Extract to read:
= = = =

Many Americans consider the classic Hollywood movie Inherit
the Wind as a factual presentation of the trial of The
State of Tennessee v. John Thomas Scopes, but it is anything but. Its true
purpose was malicious propaganda against Biblical religion, and an assault on
Middle America.
An article by James Perloff dissects the movie,
laying bare its many errors, or shall we say, departures from fact. The
plausible deniability concerning its propaganda value may indeed derive from
the argument that no reasonable person would consider this movie fact because
it is entertainment, which by its very nature has no obligation to factual
fidelity.
The defenders of the movie have a point, but
the reality is that this movie has been used for decades to gainsay certain
people, their religion, and way of life. The movie was released in 1948 and
made into TV movie in 1988, in order to sustain the propaganda franchise of the film
and case.
There can be no denying that the screenplay as
well as the movie is based on the famous 1925 trial in which Clarence Darrow
and William Jennings Bryan squared off against each other in one of the trials
of the century. But what would be the point of twisting the story so much if
not to score points against Christians by trumpeting evolution?

= = = =

Data lines:
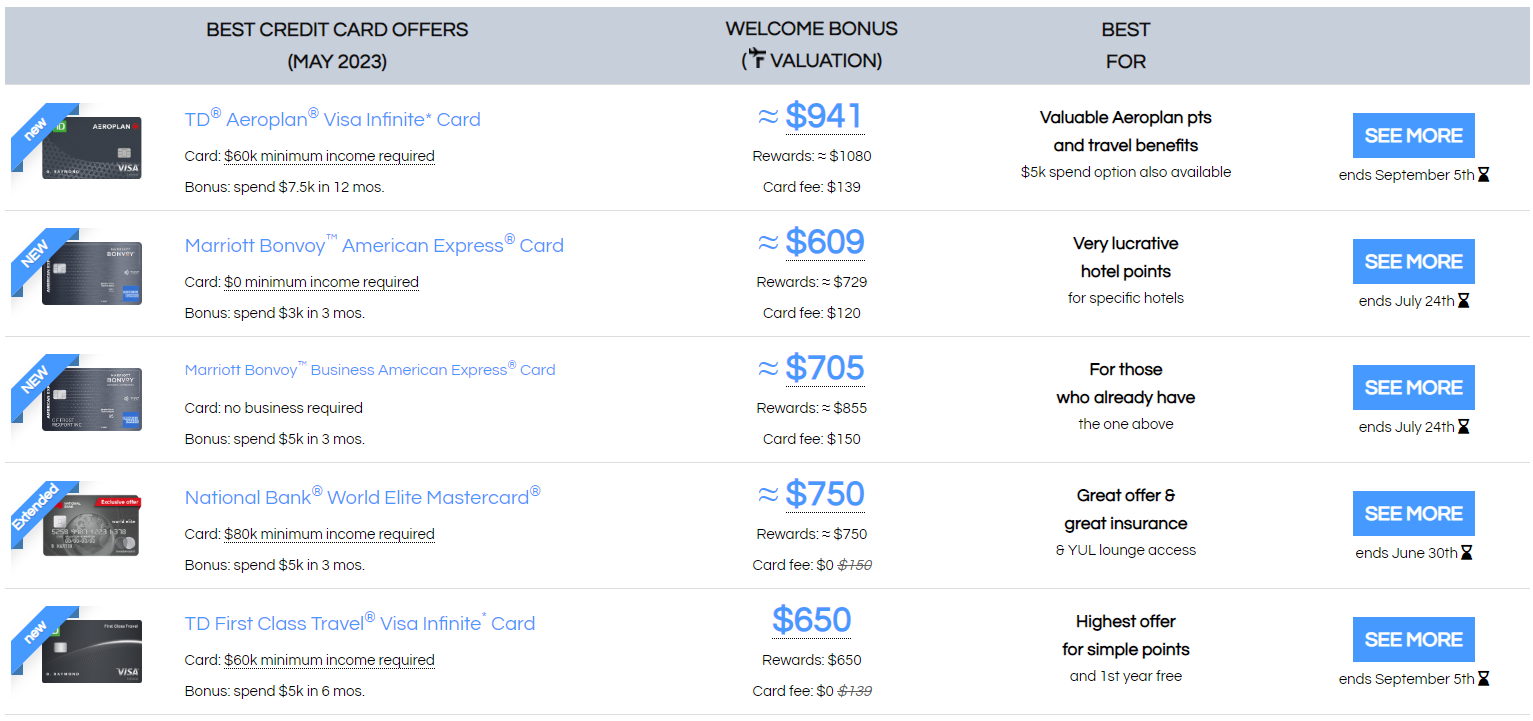Click the National Bank World Elite card image
The height and width of the screenshot is (721, 1533).
[91, 526]

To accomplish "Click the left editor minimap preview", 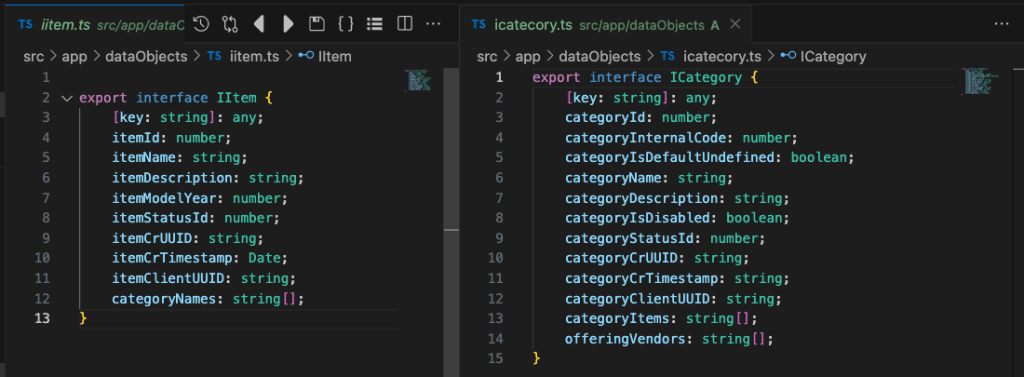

= = = =

Task requirements:
1. In the piece on Inherit the Wind, which two men squared off against each other in the 1925 trial?
2. Can you render this sentence from the piece on Inherit the Wind into Spanish: "The defenders of the movie have a point, but the reality is that this movie has been used for decades to gainsay certain people, their religion, and way of life."
3. From the piece on Inherit the Wind, print the stretch from "Many Americans consider" through "Middle America.".

Solutions to the exercise:
1. Clarence Darrow and William Jennings Bryan.

2. Los defensores de la película tienen algo de razón, pero la realidad es que esta película se ha usado durante décadas para contradecir a ciertas personas, su religión y su forma de vida.

3.
Many Americans consider the classic Hollywood movie Inherit
the Wind as a factual presentation of the trial of The
State of Tennessee v. John Thomas Scopes, but it is anything but. Its true
purpose was malicious propaganda against Biblical religion, and an assault on
Middle America.